Now look at the following figure, which shows made shots (red) vs missed (blue), by location in the court and by action type. There is definitely a very significant dependency! Now if only someone explained to me again what a “driving layup” is…

Let us investigate the biases again, now by action type. The following figure shows the bias values in a horizontal bar plot. It is clear that all actions involving “dunk” lead to larger bars, corresponding to greater probability of success.

What about other actions? What should we recommend to the typical player? That is what the following two tables show.

Most recommended shots

Least recommended shots

Based on the predicted log-odds, the typical player should strive for dunk shots and avoid highly acrobatic and complicated actions, or highly contested ones such as jump shots. Now, of course not all players are “”typical.” The following figure shows a 2D embedding of the fitted factors for players (red) and actions (blue). There is significant affinity between Manu Giobili and driving floating layups. Players Ricky Rubio and Derrick Rose exhibit similar characteristics based on their shot profiles, as do Russell Westbrook and Kobe Bryant, and others. Also, dunk shot action types form a grouping of their own!

Overall, our 25-factor factorization machine model is successful in predicting log-odds of shot success with high accuracy: RMSE=0.929, which outperforms other models such as SVMs. Recommendations can be tailored to specific players, and many different insights can be extracted. So if any NBA coaches or players want to call about our applications of machine learning for basketball we are available for consultation!

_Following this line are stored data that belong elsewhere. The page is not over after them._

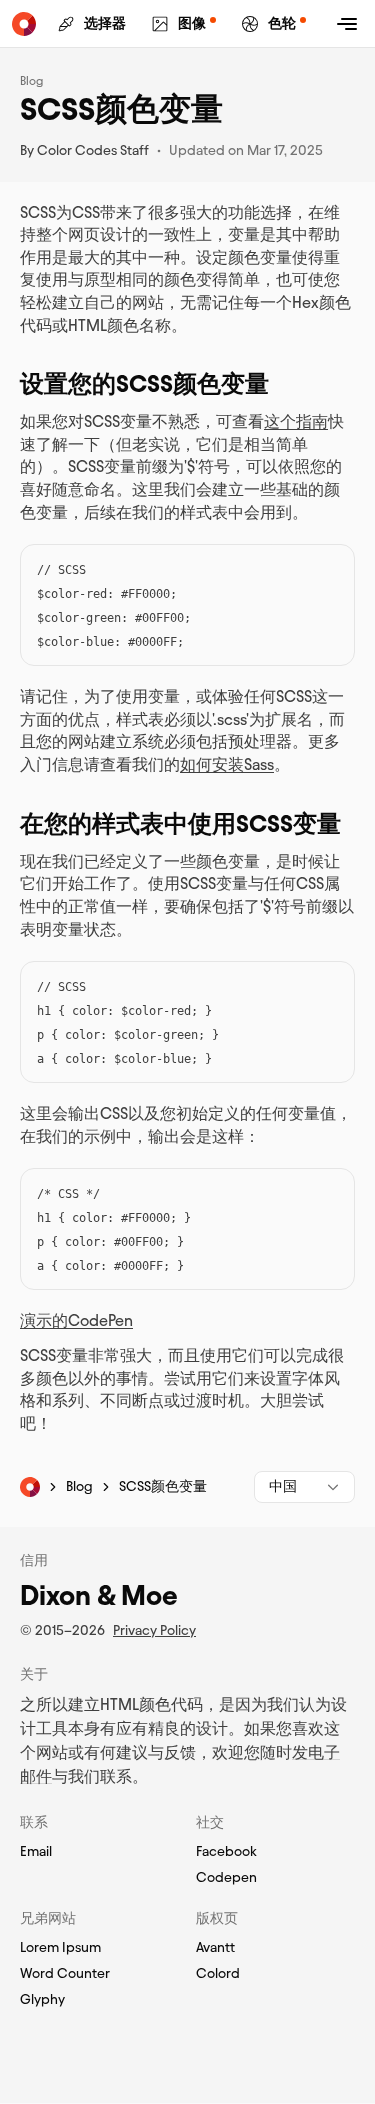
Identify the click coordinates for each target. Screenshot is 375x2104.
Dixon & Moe (99, 1595)
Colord (218, 1974)
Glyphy (42, 2000)
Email (36, 1852)
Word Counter (65, 1974)
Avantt (215, 1948)
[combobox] (304, 1487)
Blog (31, 80)
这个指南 (296, 421)
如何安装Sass (227, 764)
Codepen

We are delighted that this analysis has been accepted for presentation at the 2016 KDD Large-Scale Sports Analytics workshop this Sunday, August 14, where Ray will be representing our work with this paper: "Shot Recommender System for NBA Coaches." And my other colleague (and basketball fan), Brett Wujek, will be giving a demo theater presentation on “Improving NBA Shot Selection: A Matrix Factorization Approach” at the SAS Analytics Experience Conference September 12-14, 2016 in Las Vegas.

Surely, many basketball experts will be able to give us good tips to augment our applications of machine learning for the NBA. One thing is certain, though when in doubt, always dunk!

Reference
Rendle, S. (2010). Factorization Machines. Proceedings of the 10th IEEE International Conference on Data Mining (ICDM).